| TEXTO FORNECIDO |
Um membro da Marinha aponta uma metralhadora enquanto escolta um caminhão que retorna ao Centro de Logística Eleitoral com cédulas a serem apuradas (Marvin Recinos/AFP)
Repórter
Publicado em 5 de dezembro de 2025 às 16h18.
Honduras, na América Central, está passando por um período eleitoral conturbado e histórico. As mais observadas eleições na história do país atraem atenção interna e externa, e novas mudanças prometem um processo mais transparente.
O país realizou eleições presidenciais no domingo, 5. Cinco dias depois, nesta sexta-feira, o resultado ainda não era conhecido, pois a apuração é marcada por uma série de recontagens, pois os números estão muito próximos.
O país também vê um aumento no interesse político – as últimas eleições, de 2021, tiveram a maior participação nos últimos 20 anos, com 69% do eleitorado votando.
Todavia, as eleições hondurenhas desse ano, contestadas e com empate técnico, têm sido palco de controvérsias: acusações mútuas de fraude, críticas da autoridade eleitoral do país e a pressão de Trump nas eleições permeiam o processo.
O eleitorado do país, onde votar é obrigatório, soma mais de 6.5 milhões de hondurenhos, sendo que 400.000 vivem nos Estados Unidos. Eleitores no exterior só podem votar para presidente.
Nas urnas dentro do país, hondurenhos poderão votar não só no próximo presidente, como em todos os 128 membros do Congresso, 298 prefeitos, e mais de 2.000 conselheiros municipais.

| DADOS EXIBIDOS |
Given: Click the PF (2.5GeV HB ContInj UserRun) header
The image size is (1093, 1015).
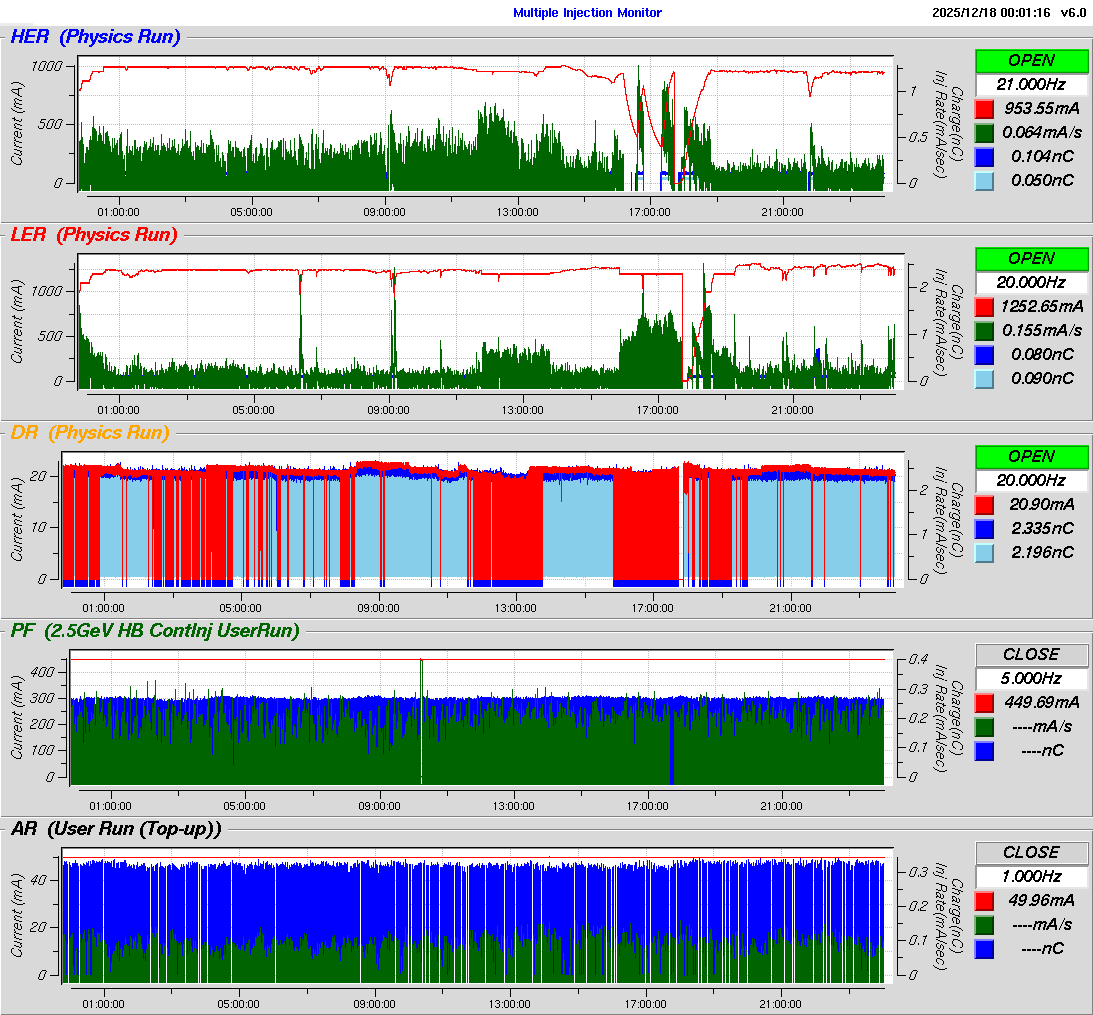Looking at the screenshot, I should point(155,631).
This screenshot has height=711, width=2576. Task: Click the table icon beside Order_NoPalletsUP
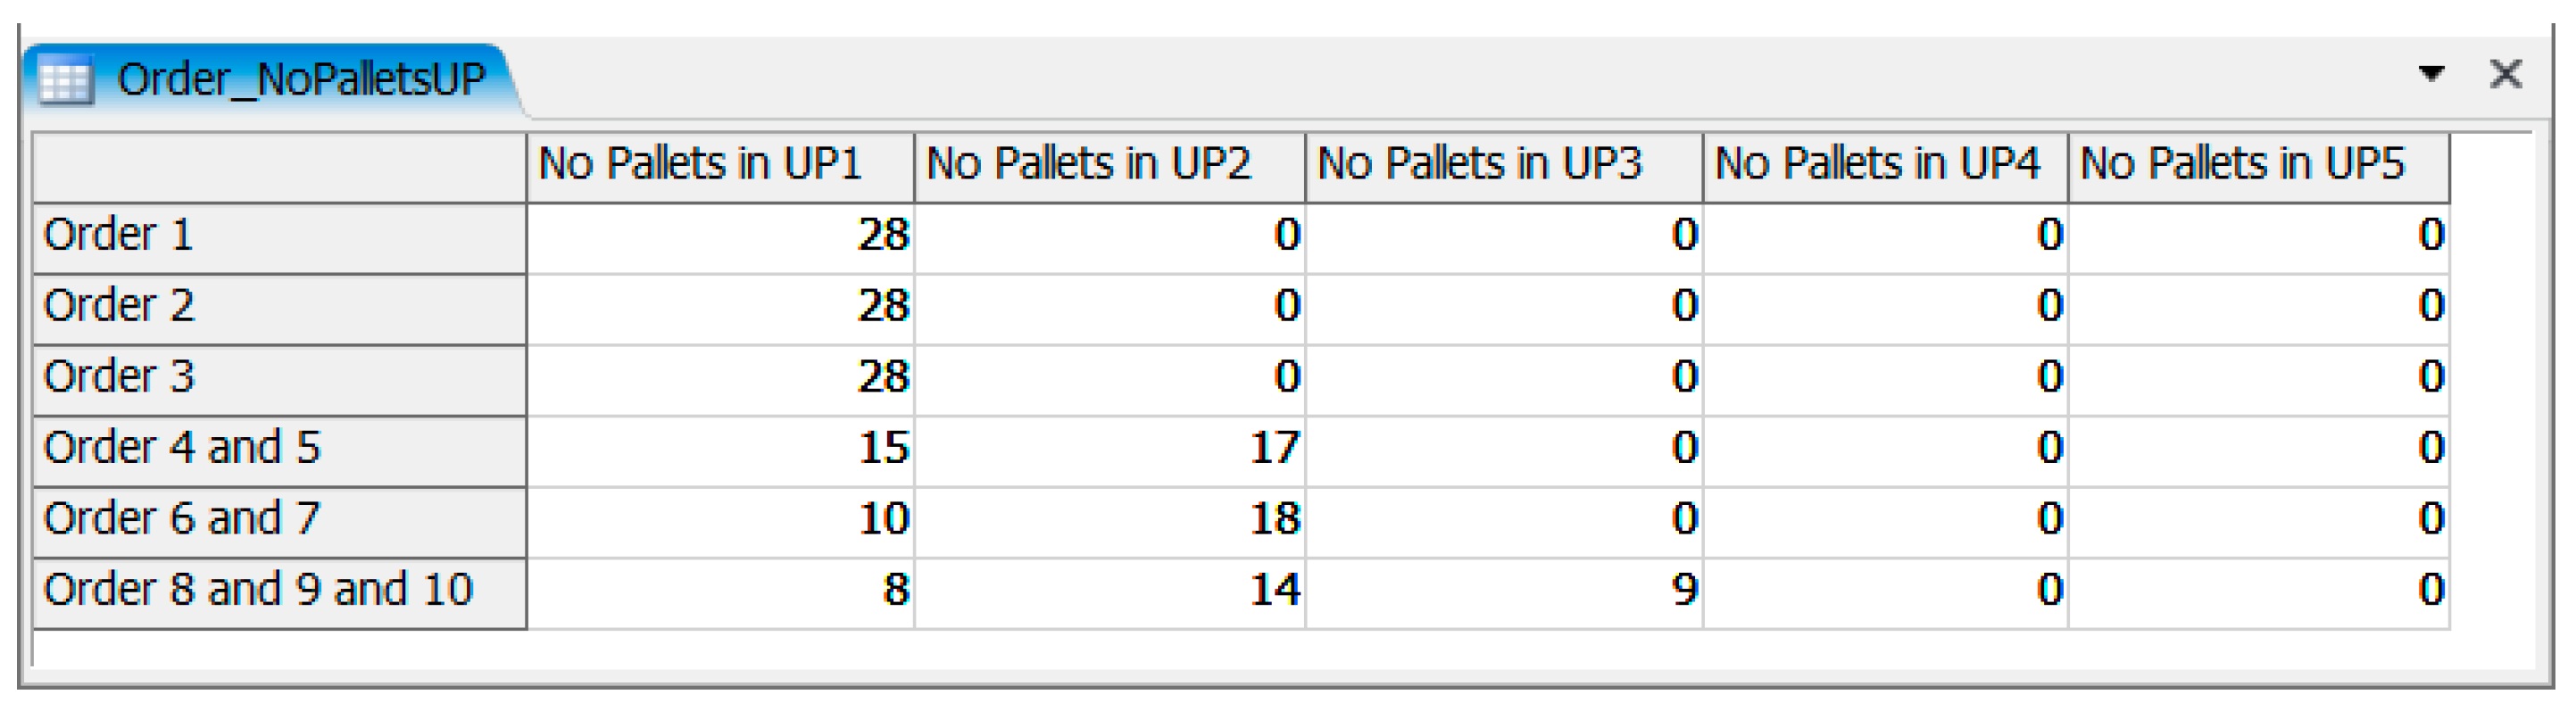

| DETALHES DO EXERCÍCIO |
Reproduza, sem nenhuma alteração, o trecho da reportagem sobre as eleições em Honduras que começa em "O país realizou" e segue até "permeiam o processo.". Os dados apresentados não são necessários aqui.

| RESPOSTA CORRETA |
O país realizou eleições presidenciais no domingo, 5. Cinco dias depois, nesta sexta-feira, o resultado ainda não era conhecido, pois a apuração é marcada por uma série de recontagens, pois os números estão muito próximos.
O país também vê um aumento no interesse político – as últimas eleições, de 2021, tiveram a maior participação nos últimos 20 anos, com 69% do eleitorado votando.
Todavia, as eleições hondurenhas desse ano, contestadas e com empate técnico, têm sido palco de controvérsias: acusações mútuas de fraude, críticas da autoridade eleitoral do país e a pressão de Trump nas eleições permeiam o processo.